If you are given a system of linear equations in variables $x,y,z$ and asked to solve them, what you probably do is to manipulate the equations by adding multiples of one equation to another until you have “eliminated” some of the variables and you can read off the solutions. We are going to try to formalise this method of solving linear equations.
Because we want to use matrix methods, let’s solve an example system and keep track of what our equation manipulation does to the corresponding augmented matrix.

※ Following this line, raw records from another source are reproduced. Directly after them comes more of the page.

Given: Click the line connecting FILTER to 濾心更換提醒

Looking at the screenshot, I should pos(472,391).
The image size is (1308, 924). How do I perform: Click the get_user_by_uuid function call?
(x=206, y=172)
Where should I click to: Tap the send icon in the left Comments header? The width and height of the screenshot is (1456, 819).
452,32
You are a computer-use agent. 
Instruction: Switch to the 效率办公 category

Consider the linear system
$3x+4y$ | $=6$ | ||
$x+2y$ | $=5.$ |
The corresponding matrix equation is $A\mathbf{x}=\mathbf{b}$ where
$$A=\left(\begin{array}{cc}3& 4\\ 1& 2\end{array}\right),\mathbf{b}=\left(\begin{array}{c}6\\ 5\end{array}\right),\mathbf{x}=\left(\begin{array}{c}x\\ y\end{array}\right).$$ |
The augmented matrix is $(A\mid \mathbf{b})=\left(\begin{array}{ccc}3& 4& 6\\ 1& 2& 5\end{array}\right)$.
To solve the system, we first eliminate $x$ from first equation by subtracting 3 times the second equation from the first. The equations become
$-2y$ | $=-9$ | ||
$x+2y$ | $=5$ |
The augmented matrix $\left(\begin{array}{ccc}-2& 0& -9\\ 1& 2& 5\end{array}\right)$ of this new system is obtained by adding $-3$ times the second row of the old augmented matrix to the first row.

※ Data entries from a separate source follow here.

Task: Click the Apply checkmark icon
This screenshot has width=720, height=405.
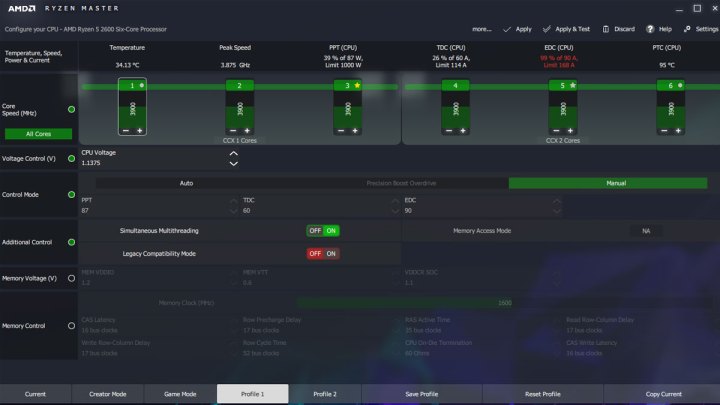Action: [x=507, y=29]
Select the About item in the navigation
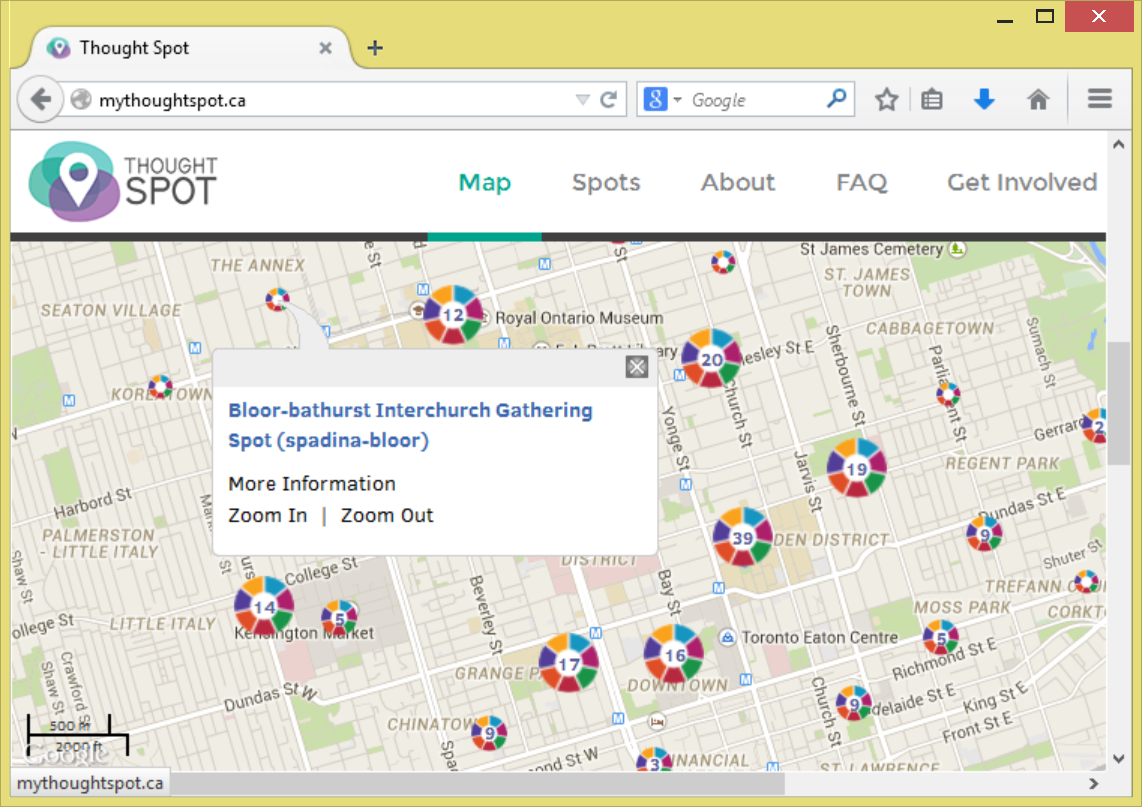The height and width of the screenshot is (807, 1142). (x=737, y=182)
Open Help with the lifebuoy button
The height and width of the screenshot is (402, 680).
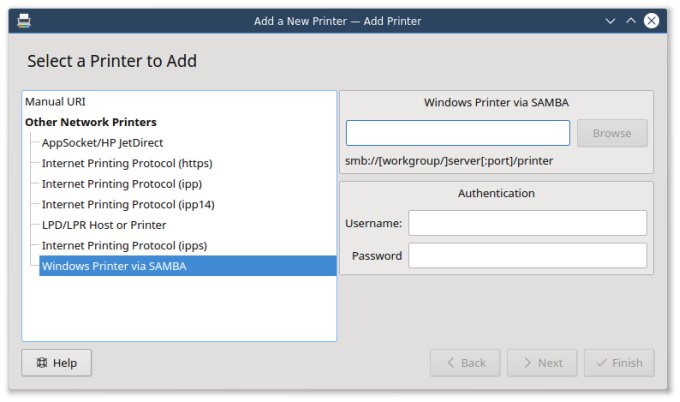click(56, 362)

Next we get the coefficient of $y$ in the first equation to 1 by multiplying the first equation by $-1/2$. The equations become
$y$ | $=9/2$ | ||
$x+2y$ | $=5$ |
The augmented matrix $\left(\begin{array}{ccc}0& 1& 9/2\\ 1& 2& 5\end{array}\right)$ of this new system is obtained by multiplying every entry in the first row of the old augmented matrix by $-1/2$.
Next we eliminate $y$ from the second equation by subtracting 2 times the first equation from the second. The equations become
$y$ | $=9/2$ | ||
$x$ | $=-4$ |
The augmented matrix $\left(\begin{array}{ccc}0& 1& 9/2\\ 1& 0& -4\end{array}\right)$ of this new system is obtained by adding $-2$ times the first row to the second row.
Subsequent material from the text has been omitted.